La metafora del filo a piombo, così concreta e così poetica, diventa qui un simbolo vivo: non nostalgia di un passato stabile, ma strumento per ritrovare verticalità e coerenza in un tempo che ci schiaccia sull’orizzontalità dispersiva del presente. È la tensione tra visione e azione, tra profondità e costruzione quotidiana, il vero cuore di questo libro.
A guidare la lettura sono dieci parole-valori-azioni, che l’autore chiama “fibre”: Consapevolezza, Organizzazione, Spontaneità, Transfert Learning, Ribellione, Unire i puntini, Immaginazione, Riduzione, Empatia. Fibre che non sono scelte a caso, ma si intrecciano come fili dentro una parola: COSTRUIRE, che diventa acrostico e bussola d’azione. Un verbo antico, ma ancora vivo. Un ponte tra intenzione e gesto che, laComplicità, decima fibra del filo, tiene insieme, come la malta tra i mattoni o il respiro tra due battute.

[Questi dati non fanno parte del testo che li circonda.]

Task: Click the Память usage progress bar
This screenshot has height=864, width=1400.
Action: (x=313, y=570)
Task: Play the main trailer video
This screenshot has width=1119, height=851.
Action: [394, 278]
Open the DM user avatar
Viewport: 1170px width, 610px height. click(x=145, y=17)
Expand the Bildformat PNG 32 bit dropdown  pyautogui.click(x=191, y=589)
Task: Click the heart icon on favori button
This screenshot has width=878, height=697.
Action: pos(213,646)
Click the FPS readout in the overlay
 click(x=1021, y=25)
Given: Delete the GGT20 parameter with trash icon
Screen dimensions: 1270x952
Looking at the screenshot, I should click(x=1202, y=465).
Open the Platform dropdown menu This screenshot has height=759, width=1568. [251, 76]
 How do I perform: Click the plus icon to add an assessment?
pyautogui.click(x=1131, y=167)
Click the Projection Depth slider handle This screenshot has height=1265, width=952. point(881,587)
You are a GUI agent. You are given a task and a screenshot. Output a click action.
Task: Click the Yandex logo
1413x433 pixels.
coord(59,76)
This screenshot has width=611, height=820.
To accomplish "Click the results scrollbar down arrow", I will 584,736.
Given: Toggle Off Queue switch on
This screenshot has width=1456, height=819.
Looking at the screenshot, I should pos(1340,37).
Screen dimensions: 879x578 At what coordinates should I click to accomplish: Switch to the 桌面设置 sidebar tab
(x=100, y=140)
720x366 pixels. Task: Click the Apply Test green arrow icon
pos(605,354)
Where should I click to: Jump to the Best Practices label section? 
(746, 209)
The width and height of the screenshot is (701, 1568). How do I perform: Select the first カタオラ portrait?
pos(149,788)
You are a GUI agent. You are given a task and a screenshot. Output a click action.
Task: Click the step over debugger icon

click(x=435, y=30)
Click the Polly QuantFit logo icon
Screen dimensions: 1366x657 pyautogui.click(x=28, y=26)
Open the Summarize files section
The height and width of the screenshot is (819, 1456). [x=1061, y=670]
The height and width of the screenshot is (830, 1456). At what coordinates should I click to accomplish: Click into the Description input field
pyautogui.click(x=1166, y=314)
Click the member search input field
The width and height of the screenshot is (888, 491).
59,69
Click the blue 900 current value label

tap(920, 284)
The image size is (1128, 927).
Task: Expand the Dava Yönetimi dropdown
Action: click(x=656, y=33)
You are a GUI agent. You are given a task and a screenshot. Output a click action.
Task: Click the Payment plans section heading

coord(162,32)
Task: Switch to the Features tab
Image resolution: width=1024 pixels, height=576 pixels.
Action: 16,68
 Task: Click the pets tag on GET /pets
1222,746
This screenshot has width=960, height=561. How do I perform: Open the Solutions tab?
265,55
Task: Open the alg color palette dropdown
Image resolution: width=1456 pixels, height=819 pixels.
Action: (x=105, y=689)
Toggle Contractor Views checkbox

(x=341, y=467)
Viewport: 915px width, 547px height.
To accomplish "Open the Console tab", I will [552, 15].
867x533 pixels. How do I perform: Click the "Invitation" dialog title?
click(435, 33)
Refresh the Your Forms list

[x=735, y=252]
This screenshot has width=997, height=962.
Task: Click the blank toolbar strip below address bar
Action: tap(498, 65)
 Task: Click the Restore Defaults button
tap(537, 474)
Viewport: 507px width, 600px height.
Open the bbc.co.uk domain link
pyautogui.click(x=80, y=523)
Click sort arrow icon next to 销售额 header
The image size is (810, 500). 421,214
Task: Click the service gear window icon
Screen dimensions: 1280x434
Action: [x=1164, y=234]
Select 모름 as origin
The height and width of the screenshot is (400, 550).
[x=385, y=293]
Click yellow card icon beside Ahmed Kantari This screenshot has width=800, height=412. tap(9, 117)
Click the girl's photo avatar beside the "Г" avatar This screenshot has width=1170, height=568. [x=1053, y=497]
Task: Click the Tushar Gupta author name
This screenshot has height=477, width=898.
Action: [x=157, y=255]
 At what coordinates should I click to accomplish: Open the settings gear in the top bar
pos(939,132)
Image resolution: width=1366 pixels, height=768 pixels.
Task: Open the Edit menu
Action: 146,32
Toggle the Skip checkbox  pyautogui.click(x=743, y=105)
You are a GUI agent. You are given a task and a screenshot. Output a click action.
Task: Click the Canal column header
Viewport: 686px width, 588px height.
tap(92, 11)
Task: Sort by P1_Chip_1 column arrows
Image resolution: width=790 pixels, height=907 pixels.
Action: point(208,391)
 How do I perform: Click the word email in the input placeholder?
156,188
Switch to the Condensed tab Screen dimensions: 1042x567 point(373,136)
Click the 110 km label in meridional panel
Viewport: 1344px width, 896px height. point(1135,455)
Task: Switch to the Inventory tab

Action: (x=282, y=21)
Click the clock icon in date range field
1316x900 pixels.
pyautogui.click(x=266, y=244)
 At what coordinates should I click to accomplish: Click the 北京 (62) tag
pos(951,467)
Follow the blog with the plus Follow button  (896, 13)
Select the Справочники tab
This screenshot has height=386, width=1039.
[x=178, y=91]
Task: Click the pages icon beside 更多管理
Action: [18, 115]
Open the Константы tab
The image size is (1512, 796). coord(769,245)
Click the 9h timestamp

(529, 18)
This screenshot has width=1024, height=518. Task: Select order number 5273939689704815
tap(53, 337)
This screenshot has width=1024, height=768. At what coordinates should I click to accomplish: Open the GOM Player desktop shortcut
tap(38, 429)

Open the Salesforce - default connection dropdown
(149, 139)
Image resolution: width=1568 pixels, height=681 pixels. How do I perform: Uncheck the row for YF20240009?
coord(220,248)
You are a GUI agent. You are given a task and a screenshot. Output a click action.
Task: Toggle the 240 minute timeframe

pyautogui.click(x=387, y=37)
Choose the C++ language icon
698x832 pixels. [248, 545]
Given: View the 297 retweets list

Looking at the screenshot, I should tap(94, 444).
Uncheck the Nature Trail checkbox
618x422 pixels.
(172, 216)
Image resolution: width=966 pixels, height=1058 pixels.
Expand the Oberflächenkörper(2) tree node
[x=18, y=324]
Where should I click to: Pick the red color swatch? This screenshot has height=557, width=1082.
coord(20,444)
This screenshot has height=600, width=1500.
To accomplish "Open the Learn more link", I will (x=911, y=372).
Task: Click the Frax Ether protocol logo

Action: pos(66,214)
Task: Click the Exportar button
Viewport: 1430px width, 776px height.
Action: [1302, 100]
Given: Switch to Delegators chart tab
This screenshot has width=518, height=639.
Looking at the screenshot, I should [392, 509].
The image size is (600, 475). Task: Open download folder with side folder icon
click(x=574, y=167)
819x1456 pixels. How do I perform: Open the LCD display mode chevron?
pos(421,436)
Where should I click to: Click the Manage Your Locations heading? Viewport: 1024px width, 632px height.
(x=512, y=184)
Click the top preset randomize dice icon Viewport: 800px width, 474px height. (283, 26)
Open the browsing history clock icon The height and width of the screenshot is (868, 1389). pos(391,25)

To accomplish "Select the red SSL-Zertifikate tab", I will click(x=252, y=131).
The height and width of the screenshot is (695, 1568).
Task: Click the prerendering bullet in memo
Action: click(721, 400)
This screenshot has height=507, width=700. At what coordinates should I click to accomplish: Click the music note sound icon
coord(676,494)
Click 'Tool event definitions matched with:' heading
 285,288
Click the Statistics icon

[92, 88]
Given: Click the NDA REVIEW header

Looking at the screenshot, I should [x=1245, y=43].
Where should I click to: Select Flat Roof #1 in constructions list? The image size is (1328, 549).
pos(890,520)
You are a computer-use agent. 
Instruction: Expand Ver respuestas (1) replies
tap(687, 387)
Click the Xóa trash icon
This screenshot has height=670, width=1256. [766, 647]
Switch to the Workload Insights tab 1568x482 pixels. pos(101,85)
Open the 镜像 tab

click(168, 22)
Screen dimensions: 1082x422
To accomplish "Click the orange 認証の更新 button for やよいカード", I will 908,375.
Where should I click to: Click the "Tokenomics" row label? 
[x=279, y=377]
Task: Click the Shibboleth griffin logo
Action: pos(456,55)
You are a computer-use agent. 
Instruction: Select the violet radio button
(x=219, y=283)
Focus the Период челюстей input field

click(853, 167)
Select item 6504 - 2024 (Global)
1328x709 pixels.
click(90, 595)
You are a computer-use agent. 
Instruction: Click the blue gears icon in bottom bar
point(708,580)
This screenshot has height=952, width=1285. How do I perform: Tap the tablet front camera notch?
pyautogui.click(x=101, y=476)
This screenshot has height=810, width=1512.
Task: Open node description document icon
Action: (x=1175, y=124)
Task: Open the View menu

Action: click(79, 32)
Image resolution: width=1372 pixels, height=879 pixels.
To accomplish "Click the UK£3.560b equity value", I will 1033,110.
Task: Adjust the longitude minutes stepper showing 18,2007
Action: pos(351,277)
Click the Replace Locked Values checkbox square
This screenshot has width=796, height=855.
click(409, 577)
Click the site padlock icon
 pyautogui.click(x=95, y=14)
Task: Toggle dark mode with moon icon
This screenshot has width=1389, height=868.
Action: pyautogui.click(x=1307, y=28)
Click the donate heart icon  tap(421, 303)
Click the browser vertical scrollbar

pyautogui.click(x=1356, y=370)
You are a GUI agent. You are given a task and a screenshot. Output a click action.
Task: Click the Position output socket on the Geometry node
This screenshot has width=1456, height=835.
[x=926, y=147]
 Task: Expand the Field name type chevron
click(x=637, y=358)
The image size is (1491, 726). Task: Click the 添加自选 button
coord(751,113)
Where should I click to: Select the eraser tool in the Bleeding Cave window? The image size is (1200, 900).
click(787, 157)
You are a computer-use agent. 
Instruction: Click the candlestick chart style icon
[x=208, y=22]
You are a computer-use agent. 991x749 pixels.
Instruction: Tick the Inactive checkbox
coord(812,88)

Ogni fibra è esplorata come una traiettoria concreta per costruire un presente abitabile, ciascuna in dialogo con figure del mondo della cultura, della filosofia, dell’impresa, definiti da Millevoi “tessitori di possibilità”. Non esperti che danno risposte, ma persone capaci di unire visioni con pragmatismo. La prefazione di Maria Chiara Voci, Direttore di Casa naturale, con il suo sguardo lucido, ne coglie con forza l’urgenza e il senso: questo libro non cerca like né offre soluzioni preconfezionate, ma apre “una conversazione tra un sociologo e un mastro costruttore con una differenza: qui le parole non restano sospese in aria, si fanno mattoni. E con quei mattoni, si può iniziare a costruire il futuro.”
È da questo stesso orizzonte nasce Filo2035. Un gioco di carte che accompagna e traduce il libro in uno strumento di lungimiranza strategica attraverso dieci “What If”, domande provocatorie (come “E se le città avessero una data di scadenza?” o “E se la tecnologia scomparisse?”) che non cercano una risposta unica, ma attivano uno spazio di confronto. Un gioco utile nelle scuole, nei team aziendali, nei contesti dove si progettano città, reti, comunità, “non per predire il futuro, sottolinea Millevoi, ma per far capire l’importanza di usare i futuri per cambiare il presente scoprendo, giocando, il potere dell’immaginazione, il valore del pensiero sistemico, della responsabilità condivisa, del desiderio di futuro”.
Il filo a piombo del XXI secolo è tutto questo: un libro che cerca senso, un gioco che allena il coraggio di costruirlo insieme, un esperimento che, grazie all’opera “Baby getting ready for school” di Sun Hee Moon, acquista corpo, anima, sguardo e respiro.